Task details
The output should be all lines of the entries below in which the word "Given" occurs.

Material provided

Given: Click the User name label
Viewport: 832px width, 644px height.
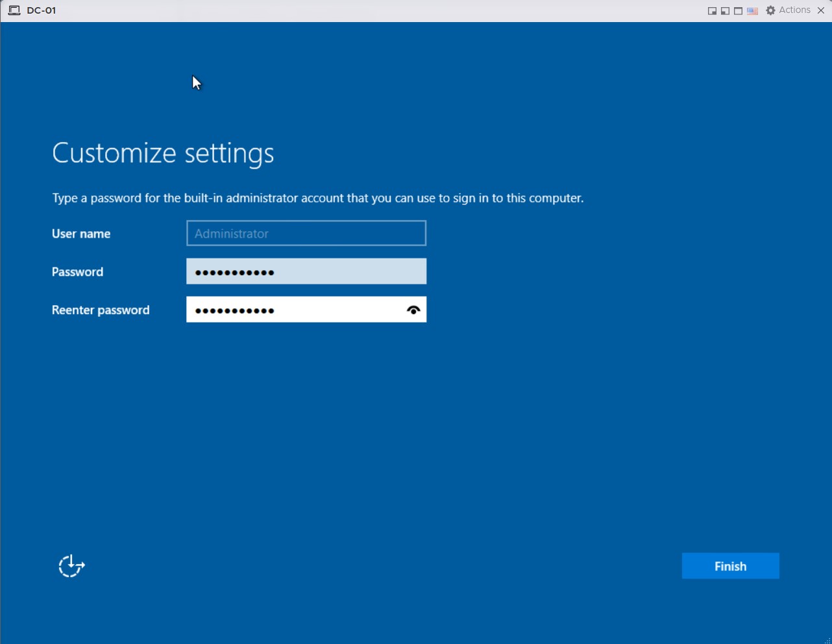Looking at the screenshot, I should pos(81,234).
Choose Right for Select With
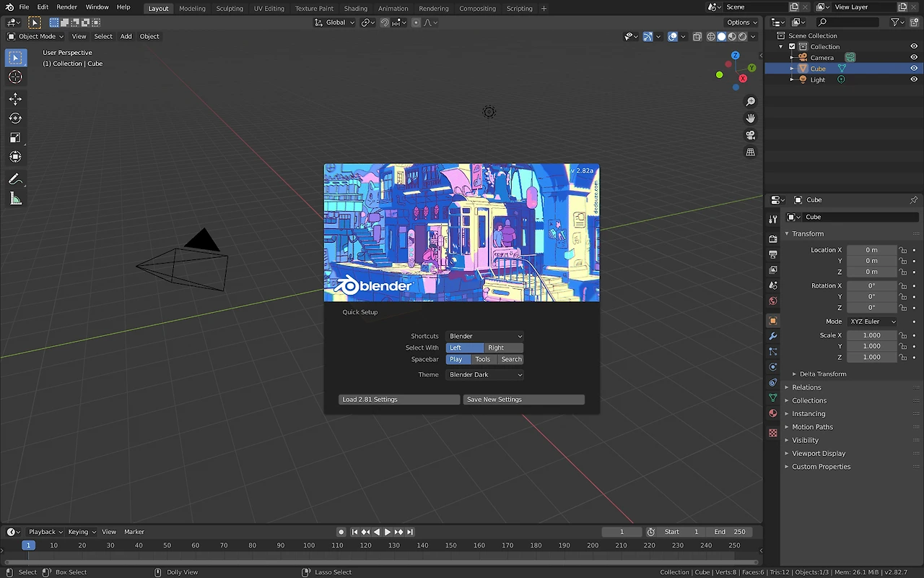924x578 pixels. pyautogui.click(x=503, y=348)
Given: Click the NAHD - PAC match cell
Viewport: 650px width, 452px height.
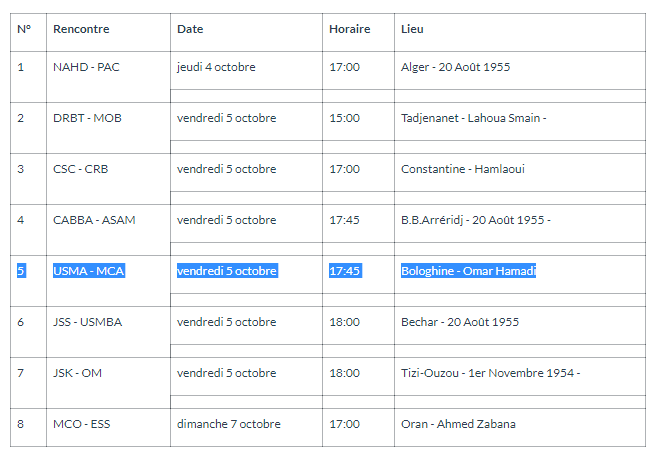Looking at the screenshot, I should [86, 67].
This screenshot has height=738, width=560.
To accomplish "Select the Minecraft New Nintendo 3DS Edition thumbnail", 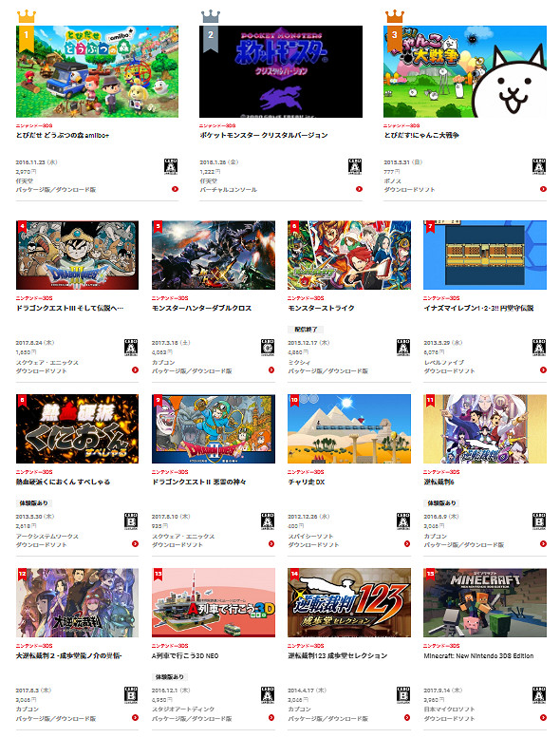I will 485,603.
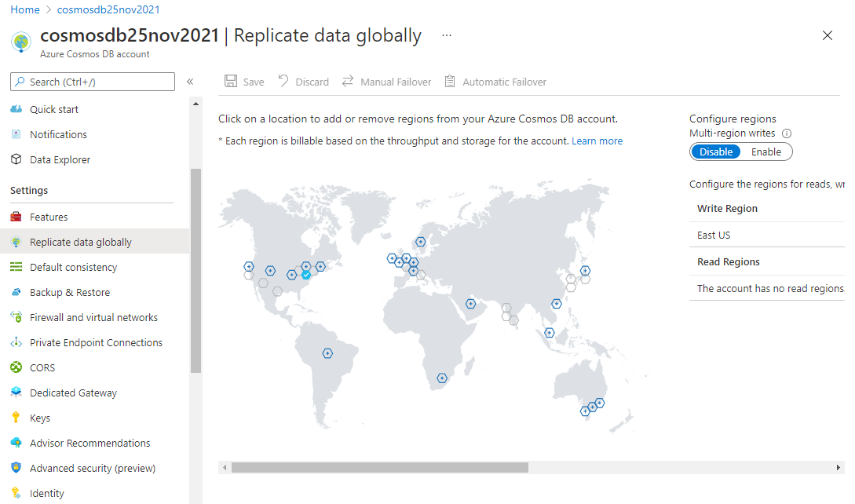Click the checked East US region marker
Viewport: 855px width, 504px height.
(306, 275)
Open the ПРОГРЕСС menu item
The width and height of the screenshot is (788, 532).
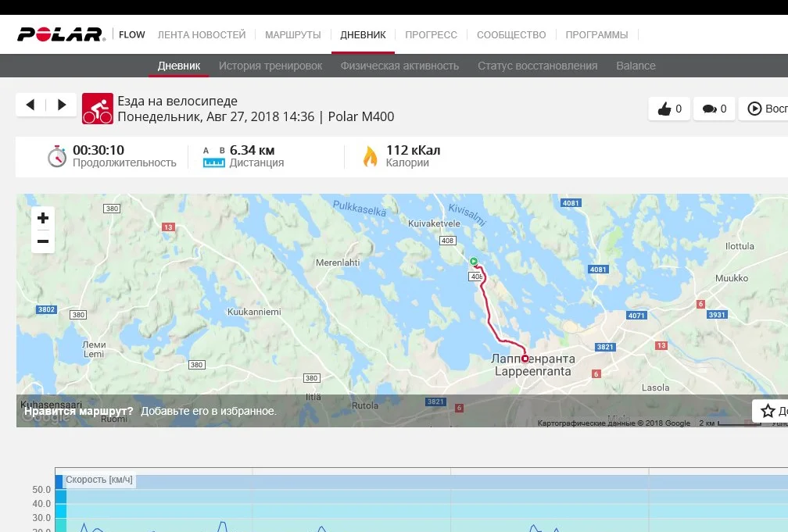click(x=432, y=34)
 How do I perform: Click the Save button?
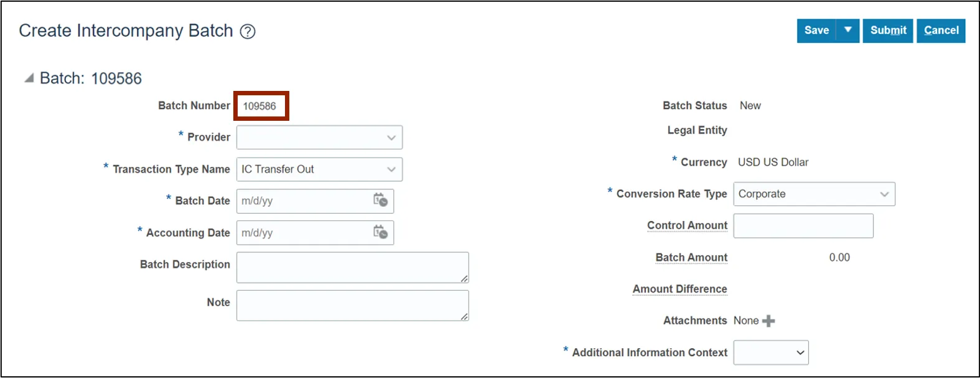pos(816,31)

Response area
Given: Click the User name label
Given: Click the NAHD - PAC match cell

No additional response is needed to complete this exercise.